2. The Gains Have Not Reached Households
Reforms have strengthened government finances but weakened household resilience. The removal of fuel subsidies and the liberalization of the foreign exchange market may have balanced fiscal books, but they also triggered inflationary shocks that hit the poorest Nigerians hardest. Food inflation remains above 34 percent, with basic items such as rice, maize, and yam now far beyond the reach of average families. Transportation and energy costs have doubled, while small businesses struggle with rising input costs and shrinking margins.
In essence, macroeconomic gains have not translated into microeconomic relief. The books may be balanced, but the kitchen tables remain empty.
3. States Have More Money, But Where Are the Results?
Since subsidy removal, allocations to states from the Federation Account (FAAC) have reached record highs — over ₦2 trillion monthly in some instances. In principle, this should lead to expanded investments in social programs, infrastructure, and job creation. Unfortunately, the evidence of such progress is scarce. Many states lack the basic instruments for accountability — delivery units, performance compacts, or poverty scorecards — to show how these increased funds are improving lives.
Across the country, wage arrears persist, capital projects remain stalled, and poverty indicators are barely moving. Revenues have risen, but results remain flat. Without a clear link between fiscal transfers and tangible social outcomes, Nigeria risks replacing centralized inefficiency with decentralized waste.
4. Reforms Came Before Safety Nets
Perhaps the most critical challenge is the sequence of implementation. The government’s fiscal corrections came long before any substantial social protection measures. The reforms were necessary, but the timing was brutal. Fuel and FX adjustments pushed costs up across every sector, yet social safety programs — including cash transfers, wage adjustments, and small-business funds — have been slow and inconsistent.
The ₦35,000 wage award for civil servants remains unevenly implemented across states, and the ₦75 billion MSME fund has reached only a small fraction of intended beneficiaries. By acting before cushioning, Nigeria effectively exposed millions to reform shocks without protection. The result is a widening gap between macro stability and human security.

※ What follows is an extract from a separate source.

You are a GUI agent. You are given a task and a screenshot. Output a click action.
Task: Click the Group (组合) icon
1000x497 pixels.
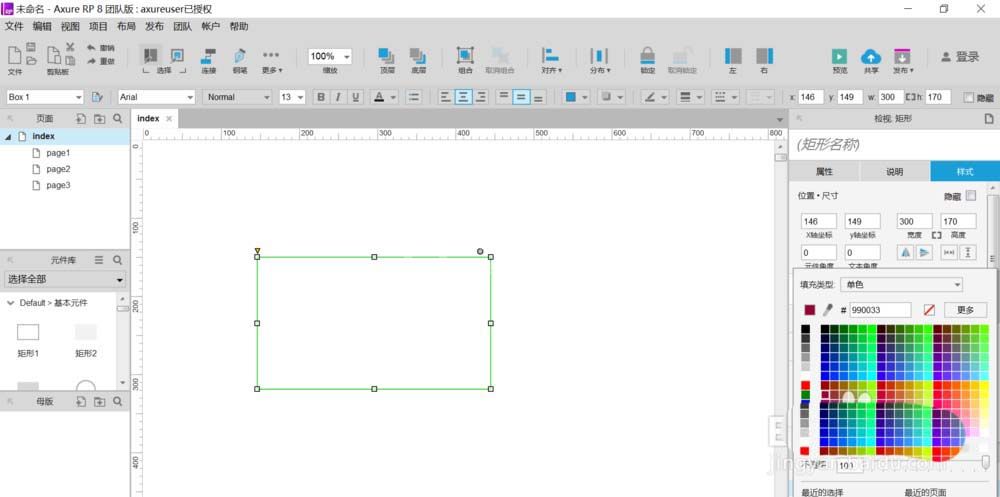pyautogui.click(x=465, y=56)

5. The Missing Link: Delivery and Accountability
The missing ingredient in Nigeria’s reform agenda is delivery discipline. Reforms do not implement themselves; institutions do. Nigeria urgently needs a Results-Based Intergovernmental Financing Framework — one that links federal transfers and reform dividends to measurable state-level progress in reducing poverty and improving service delivery.
States that meet performance benchmarks in education, healthcare, and infrastructure should be rewarded, while those that fail must face fiscal scrutiny. Reform dividends should flow to results, not rhetoric. Until national growth is connected to household welfare, Nigeria will continue to record progress in statistics but not in people’s lives.
6. The Hard Questions
Two years into this administration, Nigerians are justified in asking: Is the strategy of pushing more money to states truly working to lift people out of poverty? Where is the credible evidence that these resources are being used to reduce hardship or expand opportunity? And must we continue with what is clearly not working?
These are not political questions; they are developmental ones. They demand evidence, transparency, and measurable results.
7. Reforms Must Change Lives
Economic reform is not an end in itself. It is a means to expand freedom, dignity, and opportunity. If reforms do not improve livelihoods, they risk losing public legitimacy. The government deserves credit for its courage and fiscal discipline, but now must shift from announcements to outcomes — from policies to proof.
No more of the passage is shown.